◆ GEGEBENER TEXT

********************

Das bedeutet, dass kaum im Dunkeln pedaliert werden muss und garantiert, dass man mehr von der Landschaft miterleben kann.
Per Zug erreiche ich es vom Flughafen Oslo nach 4 Stunden und nur einmaligem Umsteigen und werde am Bahnhof freundlich von einer Gruppe Schweizer begrüßt. Die Ultra-Szene empfängt mich herzlich, obwohl ich nur einen in der Gruppe kenne. Zahlreiche Schweizer und Deutsche haben es nach Tolga an den Start des Bright Midnight geschafft, anscheinend trifft das Rennen genau unser Gusto. Denn nebst der Herausforderung und der einmaligen Landschaft, lockt auch der Fakt, dass Norwegen ein sicheres Land ist und es im Sommer nie richtig dunkel wird. Das bedeutet, dass kaum im Dunkeln pedaliert werden muss und garantiert, dass man mehr von der Landschaft miterleben kann.

********************

◆ GEZEIGTE ZEILEN
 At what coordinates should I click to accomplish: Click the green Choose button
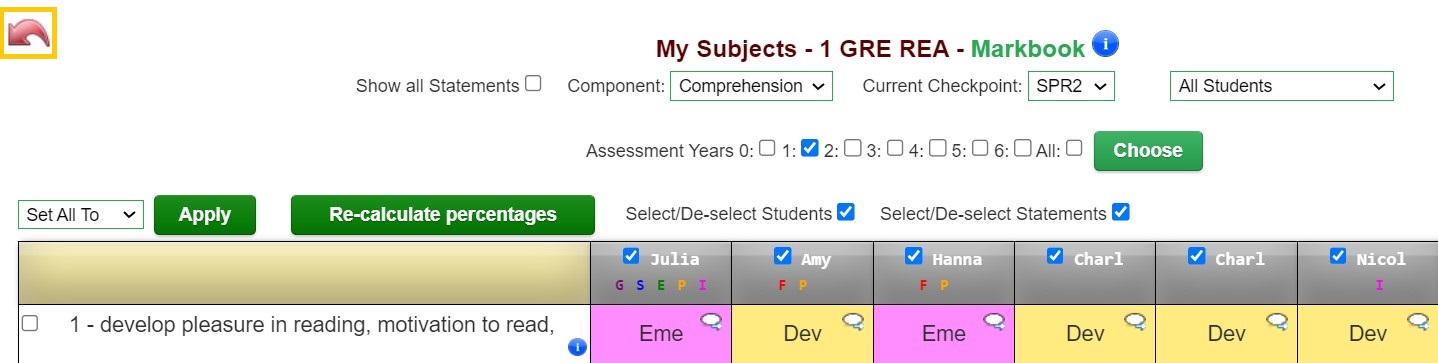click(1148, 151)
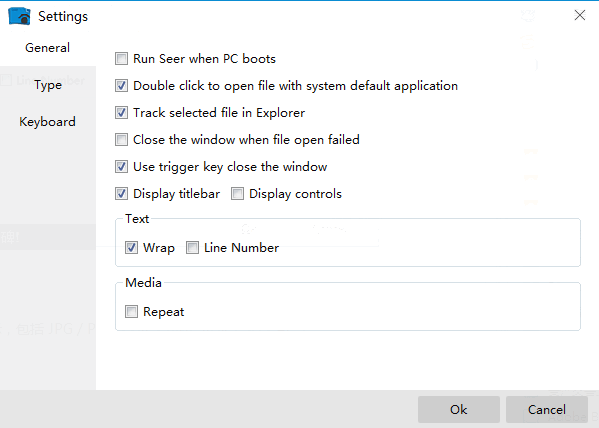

********************

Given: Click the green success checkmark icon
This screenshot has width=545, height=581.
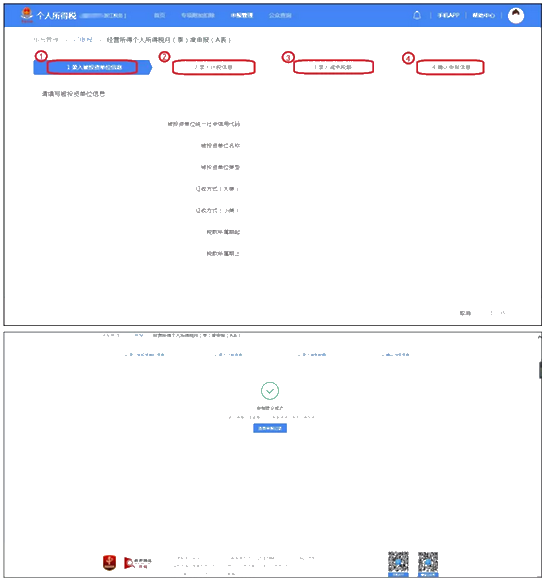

********************

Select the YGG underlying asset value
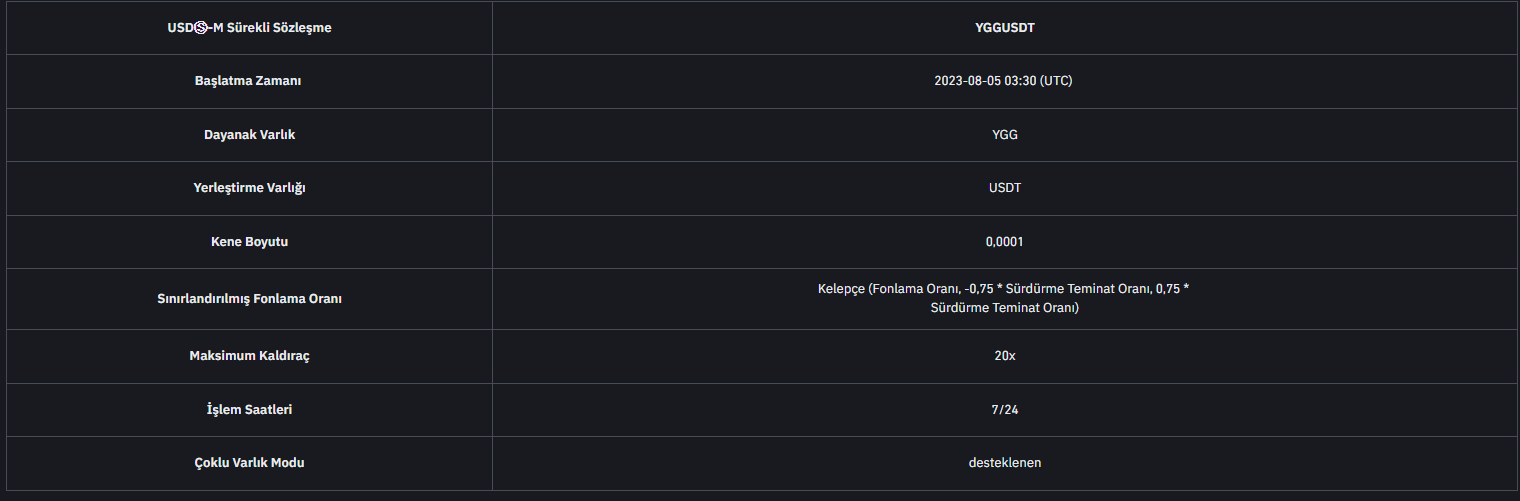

********************

◆ AUFGABE 1
Wie lange dauert die Zugfahrt vom Flughafen Oslo laut dem Text zum Bright Midnight?
◆ AUFGABE 2
Übersetze den Satz „Die Ultra-Szene empfängt mich herzlich, obwohl ich nur einen in der Gruppe kenne.“ aus dem Text zum Bright Midnight ins Englische.
◆ AUFGABE 3
Prüfe anhand des Textes zum Bright Midnight, ob diese Aussagen zutreffen: (a) Am Bahnhof wird man von einer Gruppe Norweger begrüßt. (b) In Norwegen wird es im Sommer nie richtig dunkel. (c) Das Bright Midnight startet in Tolga.

◆ RICHTIGE ANTWORT 1
4 Stunden, mit nur einmaligem Umsteigen.

◆ RICHTIGE ANTWORT 2
The ultra scene welcomes me warmly, even though I only know one person in the group.

◆ RICHTIGE ANTWORT 3
(a) Nein: „werde am Bahnhof freundlich von einer Gruppe Schweizer begrüßt“
(b) Ja: „es im Sommer nie richtig dunkel wird“
(c) Ja: „nach Tolga an den Start des Bright Midnight“